Passage:
Replacing or Extending Corsair PSU Modular Cables - What to Choose, and What Can Go Wrong?

Asking for some advice please on PSU cables. I've searched many sites but can't find a clear answer so hoping for wisdom from the community.

I'm tinkering with an ITX build with a Corsair SF750 PSU and Cooler Master NR200P case. Tidy cable management routing would mean I need another 30cm on motherboard connections. I'm tempted to colour match and comb the cables as I've seen it look great in other inspiring builds. That said, I need to maintain my OzB membership so can't justify $150+ for Corsair genuine cable kits.

The Corsair PSU included modular 30cm 24-pin and 40cm 8-pin black individually braided cables. Corsair list this as a "Type 4 Gen 4" cable kit and I noticed there are a few extra small cables across a few pins plus some crossing-over of cables in the length. The 24-pin is also split into 14+10 pins at the PSU end. I'm guessing PCIe is simpler/straight but not using them yet (APU only until RTX 30x0's can be purchased)

I know I can buy cheap ~$30 eBay 30cm straight-through extension kits to use with the original Corsair cables so any 'special' wiring would still be in place. However that means sticking with black, or mismatching colours.

If I purchased any other brand or unbranded cables, what do I need to check to ensure it's compatible with the original wiring? Specifically 24-pin(14+10) split, smaller 'extra' cables on some pins, and pin crossovers.

Advice on terminology to search for, or warnings on what goes wrong would be great please. Any recommendations or links for cheap decent cables would be brilliant!

TIA!

Comments

  • Hey, I bought those same $30 kits on eBay for my last build. As far as I can tell there was no issue and they worked perfectly with my Corsair 550w PSU. Just remember every PSU is built to a standard so there are no special cables per brand!

    • Thanks. Was that the extension set (M-F), or a complete set (M-M)?

      Standards is probably the word I'm looking for. I understand the component end has to follow a standards, but I'm not sure if the modular PSU end is something more bespoke to each manufacturer. I didn't expect these 'extra' cables and wiring crossovers.

      If there are multiple standards (hence Corsair Type 4 Gen 4) does that mean I need to look for a certain modular type, or is any 24-pin modular cable going to replace the Corsair just fine?

Set exercise: In the forum post about Corsair PSU cables, what name does Corsair list for the cable kit that came with the power supply?

Extracted records:
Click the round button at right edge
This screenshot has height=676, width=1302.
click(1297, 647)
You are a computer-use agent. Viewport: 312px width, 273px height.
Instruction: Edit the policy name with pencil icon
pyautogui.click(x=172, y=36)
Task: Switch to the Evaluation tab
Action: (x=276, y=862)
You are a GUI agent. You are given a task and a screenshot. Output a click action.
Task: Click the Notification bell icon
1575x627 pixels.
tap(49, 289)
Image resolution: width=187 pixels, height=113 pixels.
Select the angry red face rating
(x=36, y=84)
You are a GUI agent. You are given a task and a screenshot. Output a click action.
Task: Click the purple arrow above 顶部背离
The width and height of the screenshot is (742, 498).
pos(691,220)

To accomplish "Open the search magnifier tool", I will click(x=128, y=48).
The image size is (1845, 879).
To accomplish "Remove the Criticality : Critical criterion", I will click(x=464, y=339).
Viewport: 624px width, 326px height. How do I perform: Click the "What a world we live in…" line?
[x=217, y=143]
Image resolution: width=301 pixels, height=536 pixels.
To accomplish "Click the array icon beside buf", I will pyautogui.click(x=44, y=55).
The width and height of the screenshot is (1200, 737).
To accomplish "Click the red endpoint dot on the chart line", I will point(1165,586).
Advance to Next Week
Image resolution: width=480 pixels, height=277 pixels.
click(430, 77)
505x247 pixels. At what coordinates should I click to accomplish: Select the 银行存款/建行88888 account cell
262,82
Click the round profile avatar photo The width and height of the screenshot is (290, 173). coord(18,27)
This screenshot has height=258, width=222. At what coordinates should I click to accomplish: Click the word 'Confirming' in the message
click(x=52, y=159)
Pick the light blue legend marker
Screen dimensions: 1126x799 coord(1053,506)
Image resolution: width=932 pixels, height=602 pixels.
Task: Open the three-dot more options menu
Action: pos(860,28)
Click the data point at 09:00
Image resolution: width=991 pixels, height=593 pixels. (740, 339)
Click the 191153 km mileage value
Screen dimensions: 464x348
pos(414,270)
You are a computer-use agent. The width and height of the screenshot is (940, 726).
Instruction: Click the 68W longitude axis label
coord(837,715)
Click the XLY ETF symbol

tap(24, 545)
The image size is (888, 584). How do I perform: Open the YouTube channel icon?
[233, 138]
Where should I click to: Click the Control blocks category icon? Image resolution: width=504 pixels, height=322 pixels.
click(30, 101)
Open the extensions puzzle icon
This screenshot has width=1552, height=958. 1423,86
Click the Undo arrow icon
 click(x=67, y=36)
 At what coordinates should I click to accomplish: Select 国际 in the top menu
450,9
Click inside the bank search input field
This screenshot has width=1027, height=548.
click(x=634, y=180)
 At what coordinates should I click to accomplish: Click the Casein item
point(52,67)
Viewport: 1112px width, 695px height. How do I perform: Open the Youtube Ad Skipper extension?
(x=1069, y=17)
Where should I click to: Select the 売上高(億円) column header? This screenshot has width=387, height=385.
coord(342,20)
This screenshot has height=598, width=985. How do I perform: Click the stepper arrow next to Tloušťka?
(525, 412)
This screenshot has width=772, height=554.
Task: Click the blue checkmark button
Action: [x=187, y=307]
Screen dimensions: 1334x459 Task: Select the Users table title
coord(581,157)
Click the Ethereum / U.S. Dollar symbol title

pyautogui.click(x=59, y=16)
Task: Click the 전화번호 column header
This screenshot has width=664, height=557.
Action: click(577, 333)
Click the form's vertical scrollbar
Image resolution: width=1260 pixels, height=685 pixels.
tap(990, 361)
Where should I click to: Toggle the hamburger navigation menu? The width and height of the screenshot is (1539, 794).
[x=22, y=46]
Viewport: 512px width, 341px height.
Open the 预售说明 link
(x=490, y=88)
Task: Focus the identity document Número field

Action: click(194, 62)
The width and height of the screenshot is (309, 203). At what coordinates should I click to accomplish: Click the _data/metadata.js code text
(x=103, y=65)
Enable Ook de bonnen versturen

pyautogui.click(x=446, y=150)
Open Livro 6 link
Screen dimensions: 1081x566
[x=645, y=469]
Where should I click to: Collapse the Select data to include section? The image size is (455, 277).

Full solution: Type 4 Gen 4